Pros & cons of moving to South Africa from the UK

Taking the decision to up sticks and move abroad is a momentous one at the best of times, and will involve a complete life change. There will inevitably be a period of total upheaval, but after the dust has settled and you’ve managed to hang on to your sanity and keep things in perspective, you should be all set to begin the new life of your dreams. Following the move itself, relatively minor matters such as arranging house and motor insurance and integrating into a new social life will fall into place naturally. When moving to a place like South Africa the idea is that the benefits will comprehensively outweigh the drawbacks.


The big draw of course is the climate and scenery. The sunshine is practically guaranteed in most districts of SA and the climate is pleasant throughout the year.

If you avoid the more fashionable suburbs of cities like Cape Town and Durban, where prices go through the roof, you also get good value for money and can live on about a third of the money you’d spend on essentials in the likes of London. This is especially the case if you’re looking to move to a rural area with a big plot or a new urban development.

The typical rural property in SA is luxuriantly spacious and solid, with plenty of room to move around. There are numerous architectural styles to choose from as well, a real change from the monotonous uniformity of the average UK homes. The property market out here is also very buoyant and the purchase procedures are perfectly safe unless you’re completely reckless. If you decide not to buy you can rent instead, as unlike in the UK there are caps placed on the rents landlords can charge in line with the area and complete protection for the tenant.

On the daily cost of living side, local services and tradesmen are readily available and charge realistic rates for their work, and good food and wine are to be had relatively cheaply, with regular dining out a common feature of SA life. The public transport network is also good and relatively cheap, although telecommunications costs are about the same as in the UK.

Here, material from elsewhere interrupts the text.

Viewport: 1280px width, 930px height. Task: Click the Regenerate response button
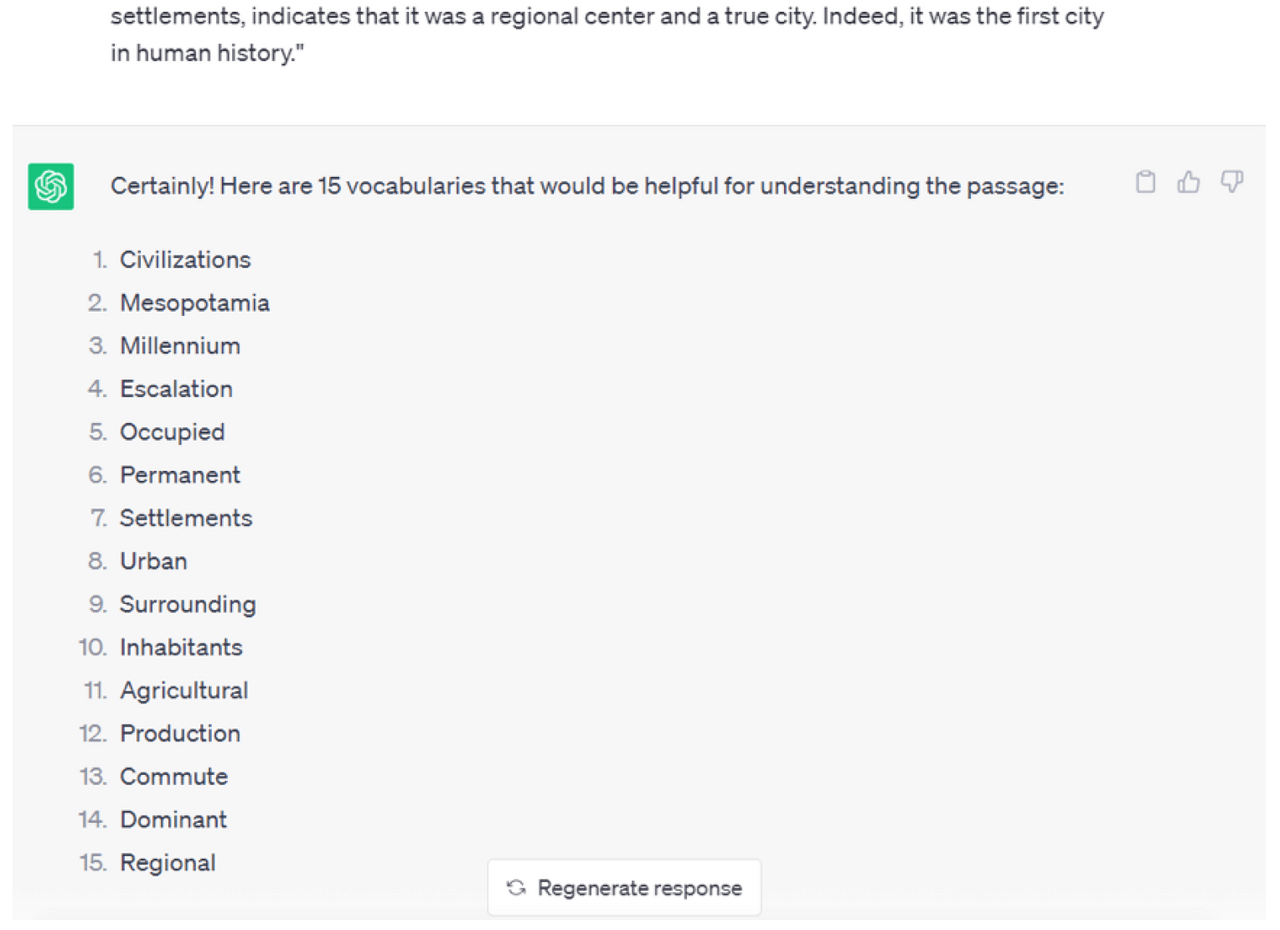624,888
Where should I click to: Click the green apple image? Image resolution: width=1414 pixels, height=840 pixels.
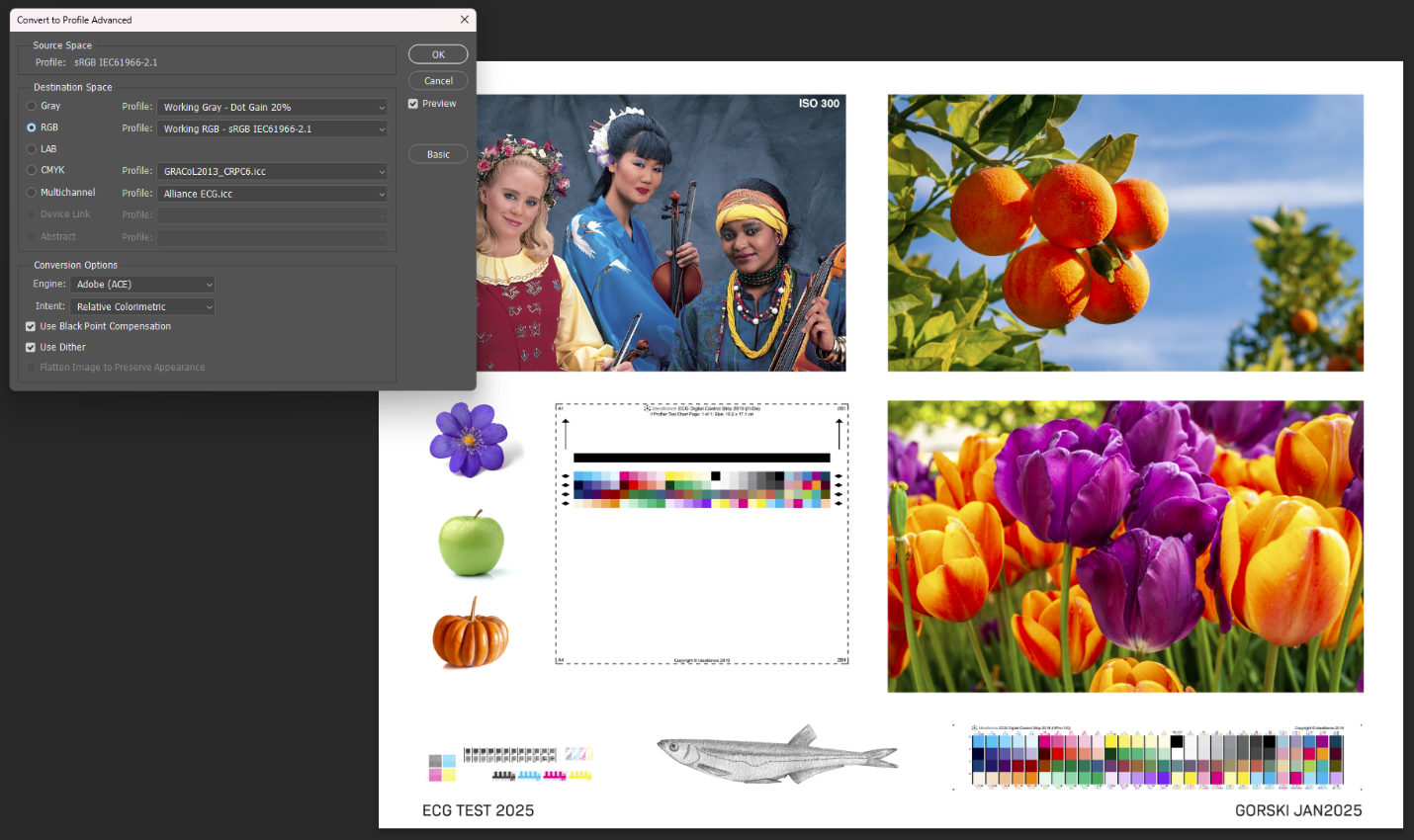pyautogui.click(x=472, y=544)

Of course there are also going to be a few drawbacks to factor in, such as slightly higher purchase costs for property and the higher crime rate in some of the urban areas. Some of the roads too are notoriously dangerous, but information is readily available about where these are and you can take steps to avoid them when making plans. The same goes for traffic congestion and the relatively high pollution in some cities, and the dire winter weather in some areas.

As with much else, common sense and planning can save the day. In all the excitement, for example, you might be tempted to take on too big a mortgage or get loaded with high restoration costs for your dream home. Too large a property can involve a lot of work, although hiring staff in SA is pretty cheap. If you’re moving here for more freedom you don’t want to end up being overworked and struggling with repayments, even if you are in breathtakingly beautiful surroundings.

Lastly, if you get homesick, flights to and from the UK are long and expensive, although the costs are starting to slowly creep down.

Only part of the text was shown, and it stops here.